- Text provided:
-- START --

A parallel corpus is a corpus that contains a collection of original texts and their translations into other languages. A parallel corpus can be bilingual or multilingual. In Sparv each text collection of one language is treated as a separate corpus which needs to be annotated separately but may be linked to one or more corpora in other languages. The following example demonstrates how to annotate a bilingual (English-Swedish) parallel corpus with automatic sentence-linking and word-linking.
You can download an example mini corpus including a working Makefile here.
Each corpus has its own root directory. The names of the root directories (
mycorpus-en
and mycorpus-sv
) need to be identical apart from the language ID
suffix. If the language in question should be annotated with Sparv its language ID
suffix should be a two-letter ISO code (check the language table in the install section for reference). Files that are linked to each other must
have the same name (in this example: sparv-intro.xml
).
my_parallel_corpus/
mycorpus-en/
original/
xml/
sparv-intro.xml
mycorpus-sv/
original/
xml/
sparv-intro.xml
Makefile
Sparv includes tools for automatic sentence-linking and word-linking.
Sentence-linking is a prerequisite for word-linking, and sentence-linking requires
pre-aligned text chunks (e.g. paragraphs or similar). In the example corpus the
pre-aligned chunks are called "link". Each link has an ID (attribute n
) which
corresponds to the link-element with the same ID its linked translation.
If you are using automatic sentence-linking you need to set the variable
align_sentences
to true
and you must specify sent_align_chunk
to the element
that has been pre-aligned.
If your text is already linked on sentence level you need to have sentlink
elements
sourrounding the sentences, in order to get automatic word-linking. They should have
IDs indicating which sentences belong together (e.g. <sentlink n="0001">
). The IDs
should be unique for each indata file. Don't forget to set the variable align_sentences = false
in your makefile.
If you would like to use automatic word-linking you need to add the attribute
wordlink-$(other_lang)
to the variables vrt_columns
and
vrt_columns_annotations
in your Makefile. $(other_lang)
is the variable for
the language ID suffix of the linked language.
For parallel corpora the following variables must be set in addition to the standard variables:
parallel_base
: the root directory name without language ID suffix (mycorpus
)root
: the root directory with language ID suffix (mycorpus-$(lang)
)
For automatic word-linking:
align_sentences
:true
if sentences should be linked, elsefalse
(In this case the sentences must be pre-aligned. Word-linking will not work without sentence-alignment.)sent_align_chunk
: the pre-aligned chunk which is parent to sentence
You need to include Makefile.langs
in your Makefile (after including
Makefile.config
). By doing this Sparv will know which analysis tool
(TreeTagger or FreeLing) to use for which language.

-- END --

- Record excerpts:
-- START --

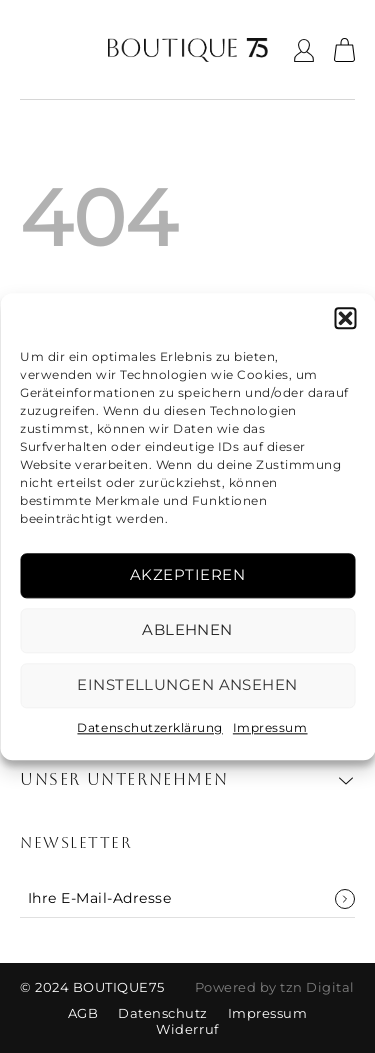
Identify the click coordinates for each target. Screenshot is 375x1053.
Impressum (270, 727)
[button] (345, 318)
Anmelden (345, 899)
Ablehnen (187, 629)
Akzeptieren (187, 574)
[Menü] (33, 50)
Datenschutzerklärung (149, 727)
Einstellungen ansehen (187, 684)
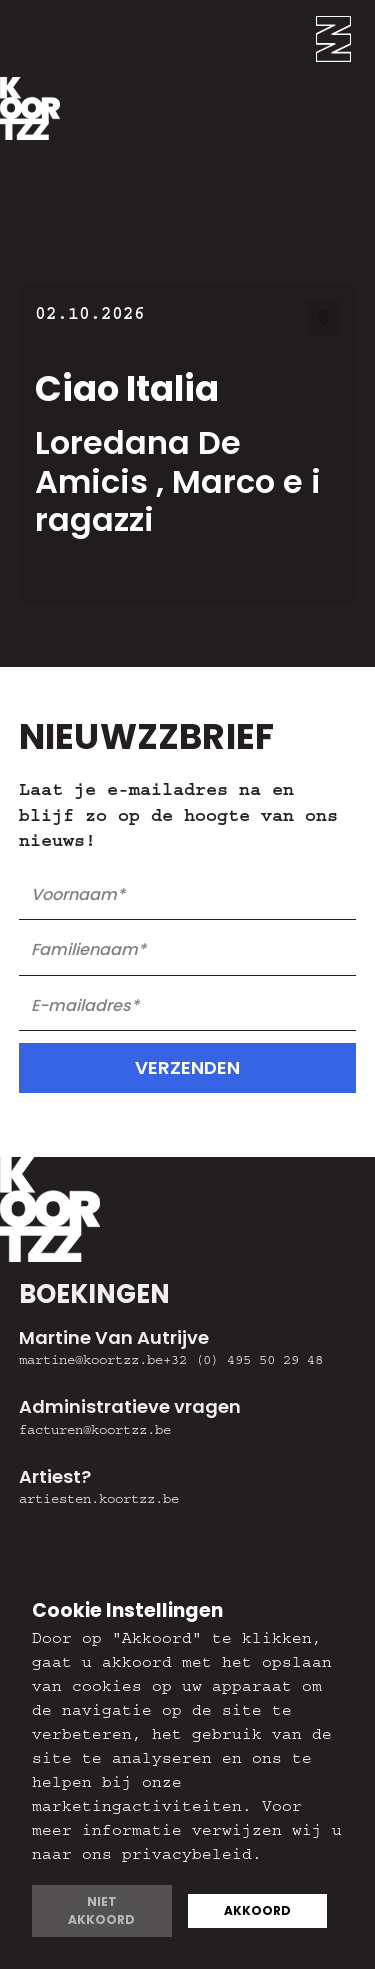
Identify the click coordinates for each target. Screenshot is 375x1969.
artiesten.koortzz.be (99, 1501)
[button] (345, 38)
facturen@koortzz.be (95, 1432)
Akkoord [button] (257, 1910)
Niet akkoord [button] (101, 1910)
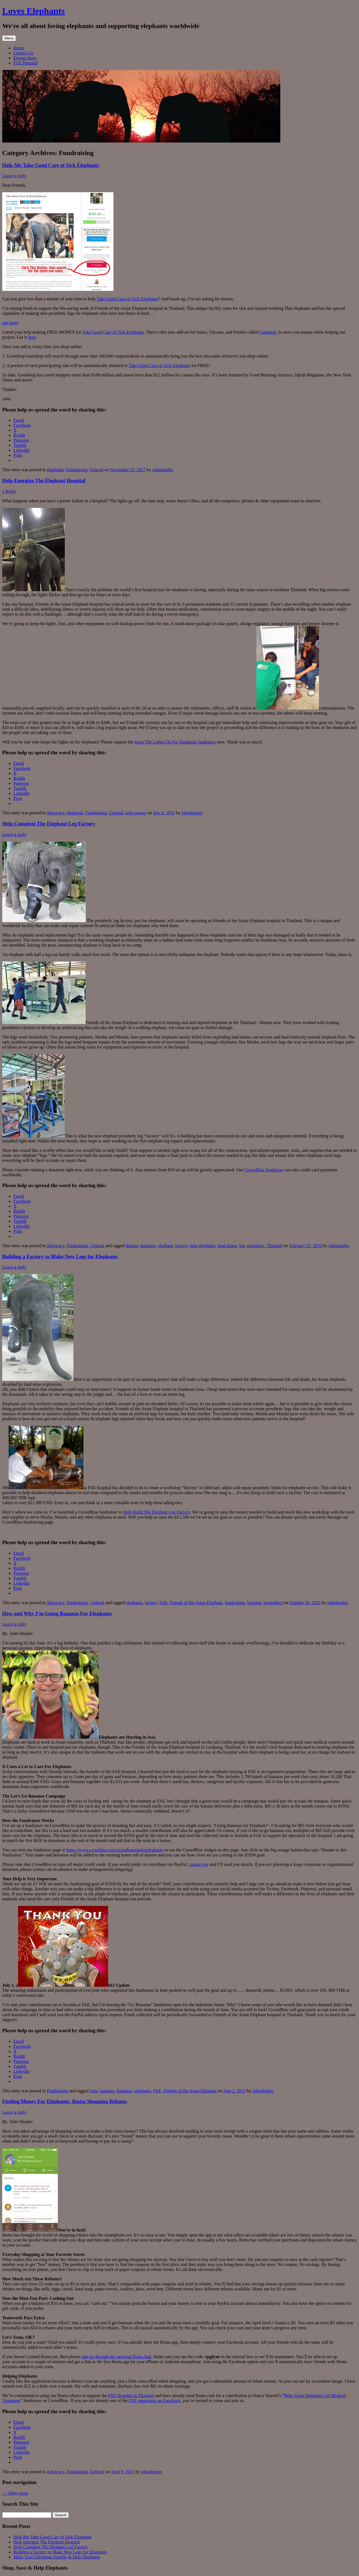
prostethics (273, 1602)
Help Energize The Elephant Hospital (43, 480)
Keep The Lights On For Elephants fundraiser (175, 742)
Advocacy (56, 812)
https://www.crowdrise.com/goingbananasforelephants (114, 1850)
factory (181, 1245)
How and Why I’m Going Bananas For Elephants (57, 1613)
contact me (199, 1864)
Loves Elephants (33, 11)
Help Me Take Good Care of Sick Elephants (50, 165)
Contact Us (23, 53)
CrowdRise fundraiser (263, 1169)
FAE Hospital (25, 63)
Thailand (274, 1245)
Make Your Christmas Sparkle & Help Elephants (56, 2557)
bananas (107, 2090)
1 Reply (9, 491)
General (96, 469)
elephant (165, 1245)
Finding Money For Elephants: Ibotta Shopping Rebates (64, 2101)
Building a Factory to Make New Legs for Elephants (60, 1256)
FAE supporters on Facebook (154, 2400)
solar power (135, 812)
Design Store (24, 58)
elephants (55, 469)
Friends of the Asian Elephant (196, 1602)
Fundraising (76, 469)
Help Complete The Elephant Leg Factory (48, 824)
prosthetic (255, 1245)
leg (242, 1245)
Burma (132, 1245)
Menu (9, 38)
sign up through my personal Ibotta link (116, 2356)
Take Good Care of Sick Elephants (127, 298)
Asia (94, 2090)
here (32, 337)
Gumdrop (267, 332)
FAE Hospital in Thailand (131, 2395)
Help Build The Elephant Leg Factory (156, 1512)
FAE (163, 1602)
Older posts (15, 2493)
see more (10, 322)
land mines (227, 1245)
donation (148, 1245)
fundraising (235, 1602)
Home (18, 48)
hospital (254, 1602)
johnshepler (162, 469)
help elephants (202, 1245)
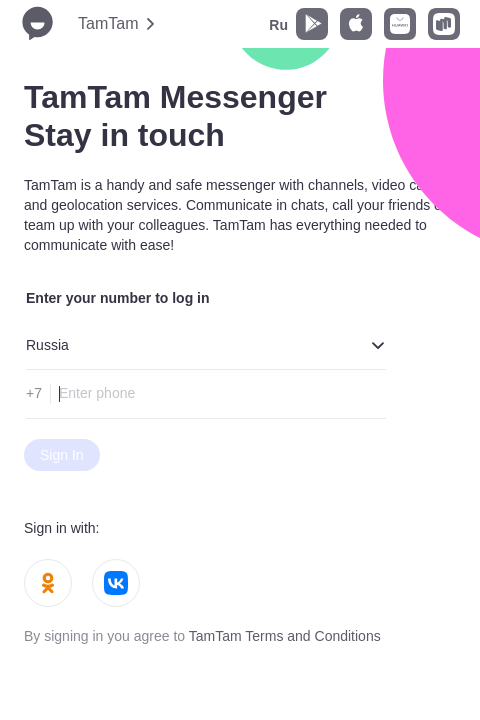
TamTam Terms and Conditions (285, 636)
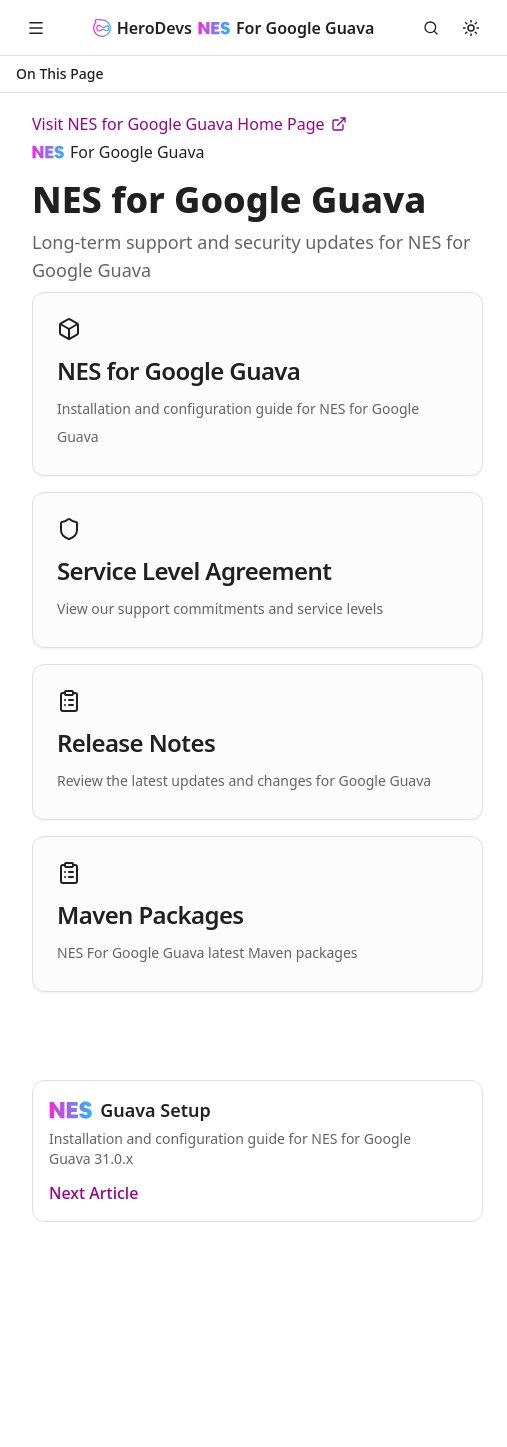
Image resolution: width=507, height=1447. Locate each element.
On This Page (60, 73)
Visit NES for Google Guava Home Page (189, 124)
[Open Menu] (36, 28)
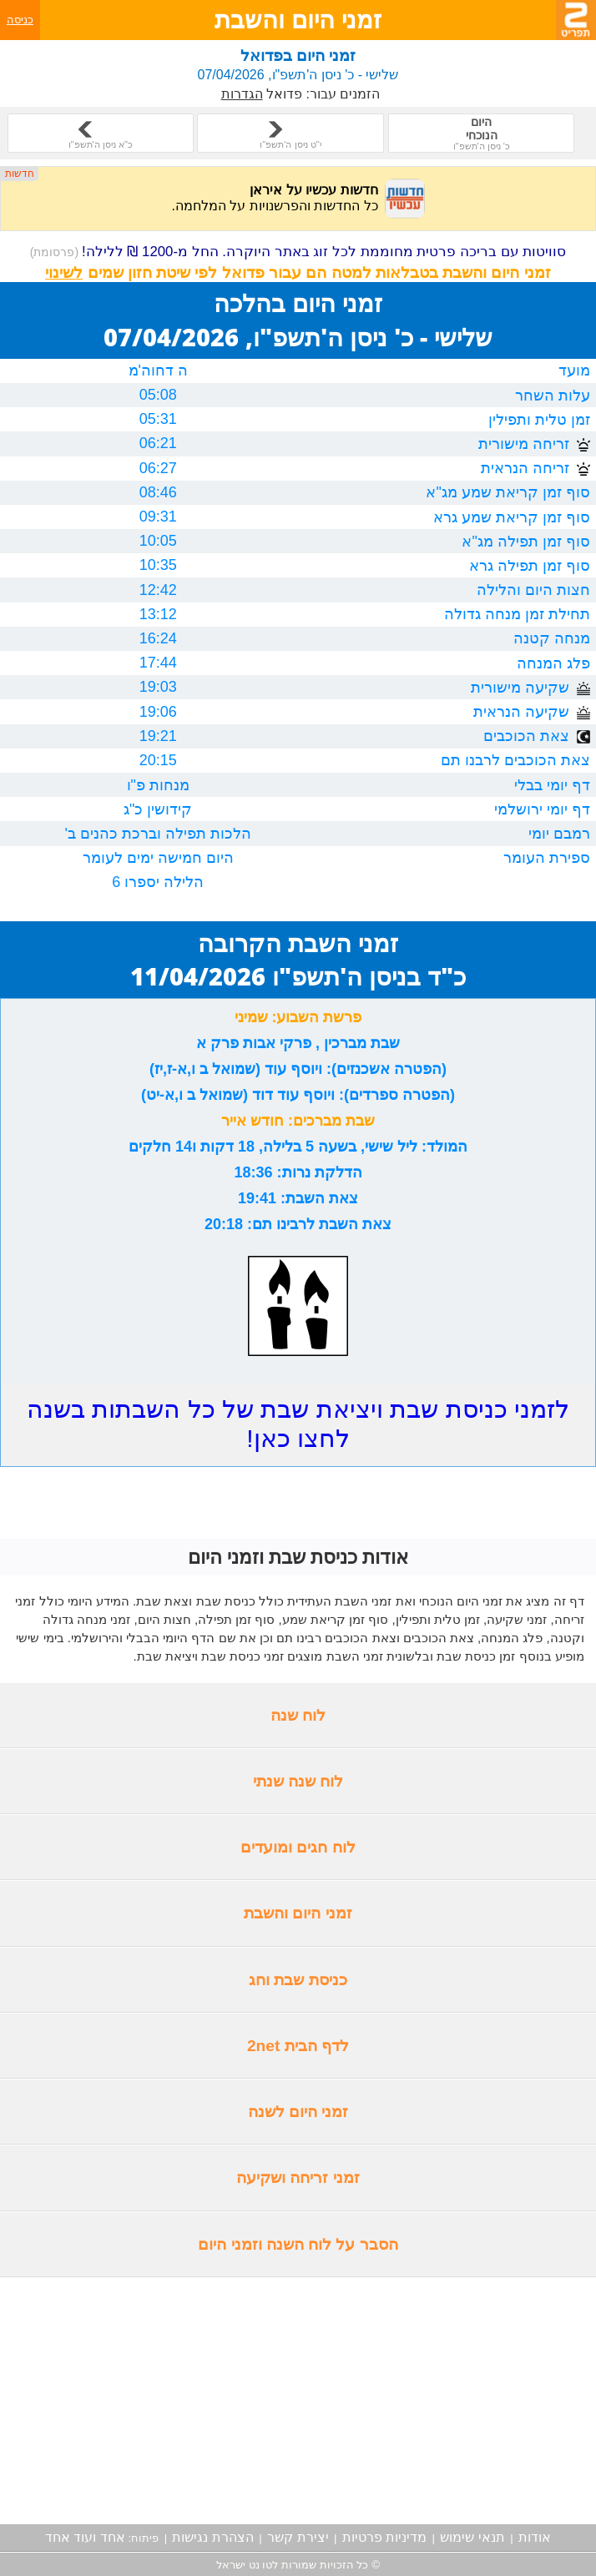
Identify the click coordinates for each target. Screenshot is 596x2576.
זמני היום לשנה (298, 2111)
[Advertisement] (298, 2401)
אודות (534, 2537)
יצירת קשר (297, 2537)
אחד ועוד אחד (85, 2537)
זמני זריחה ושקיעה (298, 2177)
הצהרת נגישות (212, 2537)
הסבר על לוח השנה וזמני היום (298, 2244)
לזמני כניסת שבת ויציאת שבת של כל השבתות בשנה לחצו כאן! (298, 1423)
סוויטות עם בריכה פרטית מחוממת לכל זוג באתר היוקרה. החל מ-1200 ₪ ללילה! (298, 252)
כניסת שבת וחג (298, 1980)
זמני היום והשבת (298, 1913)
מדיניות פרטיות (384, 2537)
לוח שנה (298, 1715)
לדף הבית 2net (298, 2045)
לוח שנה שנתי (298, 1781)
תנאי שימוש (472, 2537)
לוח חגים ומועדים (298, 1847)
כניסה (20, 19)
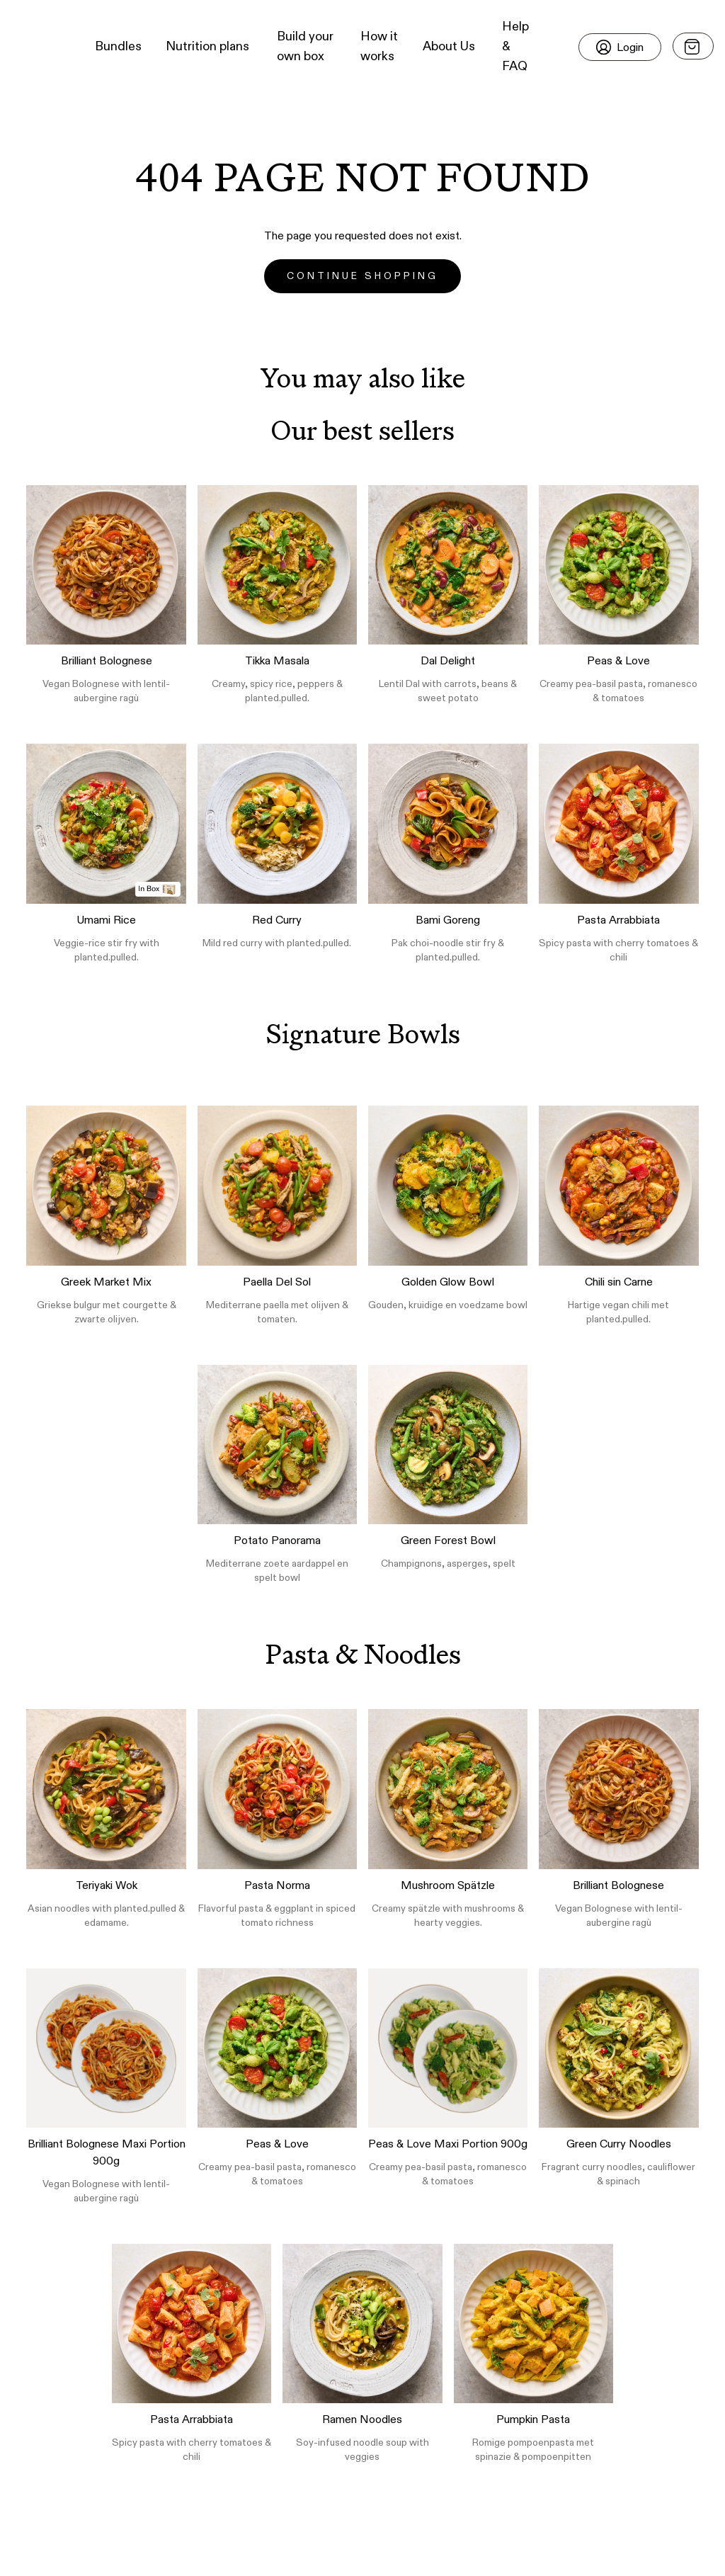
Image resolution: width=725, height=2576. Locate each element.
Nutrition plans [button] (207, 46)
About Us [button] (449, 46)
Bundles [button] (118, 46)
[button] (36, 46)
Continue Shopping (362, 276)
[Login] (619, 47)
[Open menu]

-- END --

- The task: According to the Sparv parallel corpus guide, what must files that are linked to each other have in common?

- Expected output: They must have the same name.